Sujet à de nombreuses adaptations, le duo revient pour la seconde fois sur grand écran, dirigé cette fois-ci par Tim Story (Les Quatre Fantastiques). Optant pour un mélange d’animation et de prises de vues réelles, que vaut vraiment le grand retour de Tom et Jerry au cinéma ?
Lorsque Jerry s’installe dans le plus bel hôtel de New York la veille du mariage du siècle, Kayla, la wedding planneuse, n’a d’autre choix que d’embaucher Tom pour se débarrasser de l’intrus. Mais la course-poursuite qui s’engage entre le chat et la souris risque de réduire à néant la carrière de la jeune femme, gâcher la fête et détruire l’hôtel ! Pourtant, quand un employé dévoré d’ambition commence à s’en prendre à Tom, Jerry et la wedding planneuse, c’est un bien plus grand danger qui les menace…
Comme chien et chat
Le duo formé par Tom et Jerry a déjà eu l’occasion de débarquer sur grand écran, avec un premier long-métrage sobrement intitulé Tom et Jerry, le film sorti en 1992. Près de trente ans plus tard, Warner décide de réitérer l’expérience, mais en choisissant une approche bien différente du premier film. Là où le long-métrage de 1992 était entièrement animé, ce Tom et Jerry nouvelle version mêle animation et prises de vues réelles, un procédé qui a trouvé son apogée entre les mains de Robert Zemeckis avec Qui veut la peau de Roger Rabbit.

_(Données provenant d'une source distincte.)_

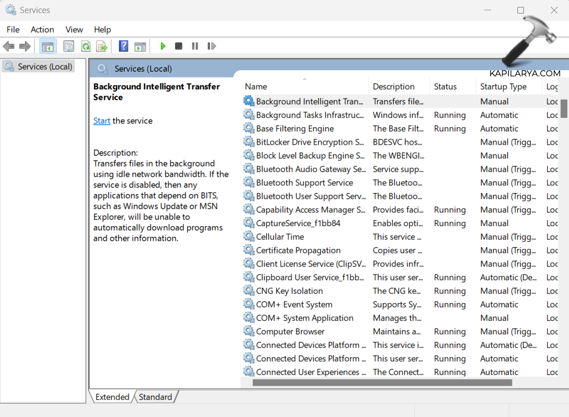Select the Bluetooth Support Service row
The width and height of the screenshot is (569, 417).
click(304, 183)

Cependant, si la sortie des premiers visuels était bien loin de nous rassurer, le constat post-visionnage n’en est que plus accablant : l’animation de Tom et Jerry est à des années lumières de celle utilisée il y a trente ans. Malgré une certaine envie de surprendre son spectateur, l’illusion d’un monde abritant protagonistes animés et personnages bien réels est instantanément brisée. Le film de Tim Story ne réussit jamais à intégrer l’animé et le réel sur le même plan, rendant ainsi complètement ridicule toute interaction entre humains et animaux. Ce souci d’intégration de l’image détruit peu à peu la crédibilité du film, jusqu’à affecter directement le jeu d’un casting tout autant peu inspiré. Bien que la présence de Chloë Grace Moretz et Michael Peña soit toujours appréciable, la piètre qualité de l’animation rend risible chacun de leurs échanges, tant l’on a constamment l’impression de les voir donner la réplique aux murs de l’hôtel.
Attention, film errant
Si l’animation de Tom et Jerry ne rend clairement pas hommage à son matériau d’origine, il est d’autant plus regrettable que le film ne semble pas plus inspiré sur le plan de la mise en scène. Bien que reprenant avec plus ou moins de réussite l’humour slapstick qui fit le succès des courts-métrages animés de Hanna et Barbera, le long-métrage ne dispose d’aucune idée originale, se reposant sur une série d’affrontements et de courses-poursuites sans la moindre fulgurance visuelle. Pour ne pas arranger les choses, le film commet l’erreur de délaisser ses personnages animés pour se concentrer sur ses protagonistes humains empêtrés dans l’organisation d’un mariage au cœur d’un hôtel de luxe. Ce piège, évidemment très prévisible, insiste sur une histoire inintéressante et superficielle au possible, où les rares enjeux se résument à une série de clichés sur le mariage et l’engagement.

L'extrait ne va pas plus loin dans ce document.